* [Stored records]:
★ ★ ★

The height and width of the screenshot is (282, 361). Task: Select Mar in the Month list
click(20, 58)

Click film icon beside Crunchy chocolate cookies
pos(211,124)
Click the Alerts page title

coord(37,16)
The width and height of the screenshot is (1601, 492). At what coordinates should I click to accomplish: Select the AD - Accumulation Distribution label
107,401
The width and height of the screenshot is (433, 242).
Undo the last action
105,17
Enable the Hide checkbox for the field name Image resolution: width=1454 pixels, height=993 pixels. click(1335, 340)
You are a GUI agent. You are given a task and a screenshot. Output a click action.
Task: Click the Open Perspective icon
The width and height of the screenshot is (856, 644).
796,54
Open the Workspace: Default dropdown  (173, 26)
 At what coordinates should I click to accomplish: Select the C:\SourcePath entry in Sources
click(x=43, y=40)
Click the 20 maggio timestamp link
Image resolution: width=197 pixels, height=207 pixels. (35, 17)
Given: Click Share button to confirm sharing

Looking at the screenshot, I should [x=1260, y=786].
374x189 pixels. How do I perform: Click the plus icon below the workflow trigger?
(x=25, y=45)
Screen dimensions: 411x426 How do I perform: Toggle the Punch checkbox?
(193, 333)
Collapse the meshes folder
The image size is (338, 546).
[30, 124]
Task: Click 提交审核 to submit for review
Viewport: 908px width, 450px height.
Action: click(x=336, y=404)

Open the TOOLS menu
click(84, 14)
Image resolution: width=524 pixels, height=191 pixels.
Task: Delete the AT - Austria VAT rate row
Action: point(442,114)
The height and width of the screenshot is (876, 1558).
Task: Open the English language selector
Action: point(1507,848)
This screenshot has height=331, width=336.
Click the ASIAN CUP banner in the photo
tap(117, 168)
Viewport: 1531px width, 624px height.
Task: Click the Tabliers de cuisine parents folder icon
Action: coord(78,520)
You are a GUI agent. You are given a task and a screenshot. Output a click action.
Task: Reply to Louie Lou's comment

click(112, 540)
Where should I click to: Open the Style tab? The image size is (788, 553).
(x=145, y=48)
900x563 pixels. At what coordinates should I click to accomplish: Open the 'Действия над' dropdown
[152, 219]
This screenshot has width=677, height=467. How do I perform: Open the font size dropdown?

★ ★ ★

* [What this task involves]:
Line by line, print the records above exactly as they stand.

* [Exercise solution]:
The height and width of the screenshot is (282, 361). Task: Select Mar in the Month list
click(20, 58)

Click film icon beside Crunchy chocolate cookies
pos(211,124)
Click the Alerts page title

coord(37,16)
The width and height of the screenshot is (1601, 492). At what coordinates should I click to accomplish: Select the AD - Accumulation Distribution label
107,401
The width and height of the screenshot is (433, 242).
Undo the last action
105,17
Enable the Hide checkbox for the field name Image resolution: width=1454 pixels, height=993 pixels. click(1335, 340)
You are a GUI agent. You are given a task and a screenshot. Output a click action.
Task: Click the Open Perspective icon
The width and height of the screenshot is (856, 644).
796,54
Open the Workspace: Default dropdown  (173, 26)
 At what coordinates should I click to accomplish: Select the C:\SourcePath entry in Sources
click(x=43, y=40)
Click the 20 maggio timestamp link
Image resolution: width=197 pixels, height=207 pixels. (35, 17)
Given: Click Share button to confirm sharing

Looking at the screenshot, I should [x=1260, y=786].
374x189 pixels. How do I perform: Click the plus icon below the workflow trigger?
(x=25, y=45)
Screen dimensions: 411x426 How do I perform: Toggle the Punch checkbox?
(193, 333)
Collapse the meshes folder
The image size is (338, 546).
[30, 124]
Task: Click 提交审核 to submit for review
Viewport: 908px width, 450px height.
Action: click(x=336, y=404)

Open the TOOLS menu
click(84, 14)
Image resolution: width=524 pixels, height=191 pixels.
Task: Delete the AT - Austria VAT rate row
Action: point(442,114)
The height and width of the screenshot is (876, 1558).
Task: Open the English language selector
Action: point(1507,848)
This screenshot has height=331, width=336.
Click the ASIAN CUP banner in the photo
tap(117, 168)
Viewport: 1531px width, 624px height.
Task: Click the Tabliers de cuisine parents folder icon
Action: coord(78,520)
You are a GUI agent. You are given a task and a screenshot. Output a click action.
Task: Reply to Louie Lou's comment

click(112, 540)
Where should I click to: Open the Style tab? The image size is (788, 553).
(x=145, y=48)
900x563 pixels. At what coordinates should I click to accomplish: Open the 'Действия над' dropdown
[152, 219]
This screenshot has width=677, height=467. How do I perform: Open the font size dropdown?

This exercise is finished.